Southwest Air Cargo Unveils New Service for Perishables, Others
Perishable shippers and others whose products are high-value and time- and temperature-sensitive have a new option with Southwest Air Cargo. The carrier recently introduced Cargo Companion, described as a comprehensive asset tracking service that provides shippers with complete visibility regarding the location and environmental status of high-value and time- and temperature-sensitive shipments.
The state-of-the-art wireless asset tracking devices monitor the location, shock, light, temperature, pressure, and humidity of cargo during transit and alerts shippers via email when their shipment crosses predefined checkpoints; arrives at its destination; or if potential issues arise during transit.
“Cargo Companion gives customers a new level of visibility regarding the status of their cargo,” explained Wally Devereaux, director of cargo sales and marketing for Southwest Airlines. “The information provided by this service will enhance the customer experience and improve operational efficiencies and minimize the impact of delays within the supply chain.”

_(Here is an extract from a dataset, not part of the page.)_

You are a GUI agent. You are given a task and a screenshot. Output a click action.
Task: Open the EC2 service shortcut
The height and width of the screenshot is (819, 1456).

New Service Blends Wine Co. With Rail Provider
Railex LLC and Ste. Michelle Wine Estates are expanding their working relationship to launch a new service to transport wine cross-country via temperature-controlled rail cars. In addition, Railex is building a new Wine Services Distribution Center neighboring their existing transload facility in Wallula, Washington.
“Ste. Michelle is an expert at growing grapes and making wine,” said Rob McKinney, vice president of operations.
“Although we have expertise with transportation and distribution issues, we determined that our business has grown to a scale that requires a third-party logistics provider to manage our distribution requirements according to our exacting standards.”
The Railex Wine Service Distribution Center will offer refrigerated, humidity-controlled storage and numerous other transportation and logistics features for their customers. The wine distribution center is scheduled to open in February 2013.
Zero Emission Corridor Could be Operational by 2035
A recent study by CALSTART, a California-based organization that promotes clean transportation technologies, asserts that zero emission trucks could be tested in the next few years and eventually be deployed on a zero emission corridor running out of the Port of Los Angeles by 2035.
The zero emission corridor would parallel Interstate 710, which runs from the Los Angeles port complex northward for 18 miles to the railhead used by BNSF and Union Pacific. I-710 is a major roadway serving the port. It handles 120,000 commuters and 30,000 trucks daily, but is a growing source of congestion and air pollution.
According to CALSTART, a dual mode or range extender hybrid electric vehicle with some EV-only capability would be the most feasible solution for the corridor, especially if it was combined with an infrastructure power source installed in an overhead catenary or in the road.
Before the project is launched, however, developers would need to assure that a viable market exists for the corridor, said CALSTART. In addition, truck manufacturers would need to invest time and resources to develop the new vehicles.